> Your instructions
The records beneath should be restated word for word.

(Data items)

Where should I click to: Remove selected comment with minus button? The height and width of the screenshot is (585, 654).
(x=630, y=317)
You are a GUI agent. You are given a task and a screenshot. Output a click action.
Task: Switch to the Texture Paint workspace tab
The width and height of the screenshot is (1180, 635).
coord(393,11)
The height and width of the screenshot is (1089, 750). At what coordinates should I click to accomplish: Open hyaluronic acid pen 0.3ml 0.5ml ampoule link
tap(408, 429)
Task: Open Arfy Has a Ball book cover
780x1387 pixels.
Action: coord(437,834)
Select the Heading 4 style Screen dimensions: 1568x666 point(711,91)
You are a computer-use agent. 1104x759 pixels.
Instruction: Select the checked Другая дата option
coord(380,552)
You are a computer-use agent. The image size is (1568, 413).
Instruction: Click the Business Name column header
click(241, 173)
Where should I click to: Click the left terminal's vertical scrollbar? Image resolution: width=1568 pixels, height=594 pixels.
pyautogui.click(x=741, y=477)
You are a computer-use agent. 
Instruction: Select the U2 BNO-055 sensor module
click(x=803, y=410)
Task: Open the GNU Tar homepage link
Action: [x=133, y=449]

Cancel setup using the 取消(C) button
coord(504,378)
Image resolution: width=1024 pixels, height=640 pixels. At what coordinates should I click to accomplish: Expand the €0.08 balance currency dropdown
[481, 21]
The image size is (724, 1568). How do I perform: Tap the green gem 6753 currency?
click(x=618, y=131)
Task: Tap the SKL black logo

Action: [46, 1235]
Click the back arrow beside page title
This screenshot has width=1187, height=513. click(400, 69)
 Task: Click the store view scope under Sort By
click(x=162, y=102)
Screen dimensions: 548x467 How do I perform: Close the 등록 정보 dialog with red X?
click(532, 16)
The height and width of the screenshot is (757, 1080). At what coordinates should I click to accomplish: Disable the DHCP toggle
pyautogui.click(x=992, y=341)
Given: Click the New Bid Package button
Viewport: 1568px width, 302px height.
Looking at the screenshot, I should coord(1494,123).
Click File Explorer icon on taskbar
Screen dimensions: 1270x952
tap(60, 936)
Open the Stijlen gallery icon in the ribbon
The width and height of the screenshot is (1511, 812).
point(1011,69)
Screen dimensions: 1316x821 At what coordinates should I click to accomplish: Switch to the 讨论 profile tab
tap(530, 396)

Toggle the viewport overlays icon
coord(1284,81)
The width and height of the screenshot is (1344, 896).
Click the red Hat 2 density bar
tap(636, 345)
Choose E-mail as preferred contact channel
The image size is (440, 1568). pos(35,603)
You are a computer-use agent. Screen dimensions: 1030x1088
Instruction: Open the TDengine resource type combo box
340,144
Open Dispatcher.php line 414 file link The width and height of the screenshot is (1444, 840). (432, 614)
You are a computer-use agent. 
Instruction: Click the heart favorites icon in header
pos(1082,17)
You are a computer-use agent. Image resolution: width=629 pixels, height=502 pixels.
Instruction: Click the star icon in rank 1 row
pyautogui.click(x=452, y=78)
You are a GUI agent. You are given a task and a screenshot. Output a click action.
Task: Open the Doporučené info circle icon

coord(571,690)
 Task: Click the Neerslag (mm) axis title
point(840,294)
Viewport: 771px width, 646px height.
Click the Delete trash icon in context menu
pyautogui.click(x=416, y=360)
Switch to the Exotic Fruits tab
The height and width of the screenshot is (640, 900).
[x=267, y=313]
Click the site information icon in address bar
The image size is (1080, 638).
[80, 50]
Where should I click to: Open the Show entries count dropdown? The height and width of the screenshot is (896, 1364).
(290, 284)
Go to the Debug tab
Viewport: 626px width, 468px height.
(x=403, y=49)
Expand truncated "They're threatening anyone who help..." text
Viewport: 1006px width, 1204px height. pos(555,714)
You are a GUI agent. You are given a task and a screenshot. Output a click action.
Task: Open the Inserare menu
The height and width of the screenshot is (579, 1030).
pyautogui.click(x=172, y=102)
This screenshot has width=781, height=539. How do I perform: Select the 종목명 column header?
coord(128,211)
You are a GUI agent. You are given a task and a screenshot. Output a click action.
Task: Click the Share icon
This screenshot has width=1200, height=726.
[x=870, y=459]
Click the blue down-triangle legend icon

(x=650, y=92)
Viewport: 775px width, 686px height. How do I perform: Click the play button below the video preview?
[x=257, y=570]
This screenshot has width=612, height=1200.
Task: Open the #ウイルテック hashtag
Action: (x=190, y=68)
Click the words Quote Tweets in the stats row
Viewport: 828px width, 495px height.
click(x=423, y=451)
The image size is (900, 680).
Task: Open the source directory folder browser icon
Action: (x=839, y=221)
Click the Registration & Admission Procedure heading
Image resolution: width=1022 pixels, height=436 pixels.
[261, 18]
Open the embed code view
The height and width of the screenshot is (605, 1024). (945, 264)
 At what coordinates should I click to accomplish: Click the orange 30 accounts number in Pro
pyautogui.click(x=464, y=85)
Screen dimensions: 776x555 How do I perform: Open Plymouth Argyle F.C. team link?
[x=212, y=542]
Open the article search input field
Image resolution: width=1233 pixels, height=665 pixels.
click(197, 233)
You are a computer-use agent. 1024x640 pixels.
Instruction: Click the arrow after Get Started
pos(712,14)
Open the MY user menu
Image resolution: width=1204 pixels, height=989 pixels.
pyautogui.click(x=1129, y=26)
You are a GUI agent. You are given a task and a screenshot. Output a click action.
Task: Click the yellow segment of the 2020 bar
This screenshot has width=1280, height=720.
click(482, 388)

> Task solution
Where should I click to: Remove selected comment with minus button? The height and width of the screenshot is (585, 654).
(x=630, y=317)
You are a GUI agent. You are given a task and a screenshot. Output a click action.
Task: Switch to the Texture Paint workspace tab
The width and height of the screenshot is (1180, 635).
coord(393,11)
The height and width of the screenshot is (1089, 750). At what coordinates should I click to accomplish: Open hyaluronic acid pen 0.3ml 0.5ml ampoule link
tap(408, 429)
Task: Open Arfy Has a Ball book cover
780x1387 pixels.
Action: coord(437,834)
Select the Heading 4 style Screen dimensions: 1568x666 point(711,91)
You are a computer-use agent. 1104x759 pixels.
Instruction: Select the checked Другая дата option
coord(380,552)
You are a computer-use agent. The image size is (1568, 413).
Instruction: Click the Business Name column header
click(241, 173)
Where should I click to: Click the left terminal's vertical scrollbar? Image resolution: width=1568 pixels, height=594 pixels.
pyautogui.click(x=741, y=477)
You are a computer-use agent. 
Instruction: Select the U2 BNO-055 sensor module
click(x=803, y=410)
Task: Open the GNU Tar homepage link
Action: [x=133, y=449]

Cancel setup using the 取消(C) button
coord(504,378)
Image resolution: width=1024 pixels, height=640 pixels. At what coordinates should I click to accomplish: Expand the €0.08 balance currency dropdown
[481, 21]
The image size is (724, 1568). How do I perform: Tap the green gem 6753 currency?
click(x=618, y=131)
Task: Tap the SKL black logo

Action: [46, 1235]
Click the back arrow beside page title
This screenshot has width=1187, height=513. click(400, 69)
 Task: Click the store view scope under Sort By
click(x=162, y=102)
Screen dimensions: 548x467 How do I perform: Close the 등록 정보 dialog with red X?
click(532, 16)
The height and width of the screenshot is (757, 1080). At what coordinates should I click to accomplish: Disable the DHCP toggle
pyautogui.click(x=992, y=341)
Given: Click the New Bid Package button
Viewport: 1568px width, 302px height.
Looking at the screenshot, I should coord(1494,123).
Click File Explorer icon on taskbar
Screen dimensions: 1270x952
tap(60, 936)
Open the Stijlen gallery icon in the ribbon
The width and height of the screenshot is (1511, 812).
point(1011,69)
Screen dimensions: 1316x821 At what coordinates should I click to accomplish: Switch to the 讨论 profile tab
tap(530, 396)

Toggle the viewport overlays icon
coord(1284,81)
The width and height of the screenshot is (1344, 896).
Click the red Hat 2 density bar
tap(636, 345)
Choose E-mail as preferred contact channel
The image size is (440, 1568). pos(35,603)
You are a computer-use agent. Screen dimensions: 1030x1088
Instruction: Open the TDengine resource type combo box
340,144
Open Dispatcher.php line 414 file link The width and height of the screenshot is (1444, 840). (432, 614)
You are a computer-use agent. 
Instruction: Click the heart favorites icon in header
pos(1082,17)
You are a computer-use agent. Image resolution: width=629 pixels, height=502 pixels.
Instruction: Click the star icon in rank 1 row
pyautogui.click(x=452, y=78)
You are a GUI agent. You are given a task and a screenshot. Output a click action.
Task: Open the Doporučené info circle icon

coord(571,690)
 Task: Click the Neerslag (mm) axis title
point(840,294)
Viewport: 771px width, 646px height.
Click the Delete trash icon in context menu
pyautogui.click(x=416, y=360)
Switch to the Exotic Fruits tab
The height and width of the screenshot is (640, 900).
[x=267, y=313]
Click the site information icon in address bar
The image size is (1080, 638).
[80, 50]
Where should I click to: Open the Show entries count dropdown? The height and width of the screenshot is (896, 1364).
(290, 284)
Go to the Debug tab
Viewport: 626px width, 468px height.
(x=403, y=49)
Expand truncated "They're threatening anyone who help..." text
Viewport: 1006px width, 1204px height. pos(555,714)
You are a GUI agent. You are given a task and a screenshot. Output a click action.
Task: Open the Inserare menu
The height and width of the screenshot is (579, 1030).
pyautogui.click(x=172, y=102)
This screenshot has width=781, height=539. How do I perform: Select the 종목명 column header?
coord(128,211)
You are a GUI agent. You are given a task and a screenshot. Output a click action.
Task: Click the Share icon
This screenshot has width=1200, height=726.
[x=870, y=459]
Click the blue down-triangle legend icon

(x=650, y=92)
Viewport: 775px width, 686px height. How do I perform: Click the play button below the video preview?
[x=257, y=570]
This screenshot has width=612, height=1200.
Task: Open the #ウイルテック hashtag
Action: (x=190, y=68)
Click the words Quote Tweets in the stats row
Viewport: 828px width, 495px height.
click(x=423, y=451)
The image size is (900, 680).
Task: Open the source directory folder browser icon
Action: (x=839, y=221)
Click the Registration & Admission Procedure heading
Image resolution: width=1022 pixels, height=436 pixels.
[261, 18]
Open the embed code view
The height and width of the screenshot is (605, 1024). (945, 264)
 At what coordinates should I click to accomplish: Click the orange 30 accounts number in Pro
pyautogui.click(x=464, y=85)
Screen dimensions: 776x555 How do I perform: Open Plymouth Argyle F.C. team link?
[x=212, y=542]
Open the article search input field
Image resolution: width=1233 pixels, height=665 pixels.
click(197, 233)
You are a computer-use agent. 1024x640 pixels.
Instruction: Click the arrow after Get Started
pos(712,14)
Open the MY user menu
Image resolution: width=1204 pixels, height=989 pixels.
pyautogui.click(x=1129, y=26)
You are a GUI agent. You are given a task and a screenshot. Output a click action.
Task: Click the yellow segment of the 2020 bar
This screenshot has width=1280, height=720.
click(482, 388)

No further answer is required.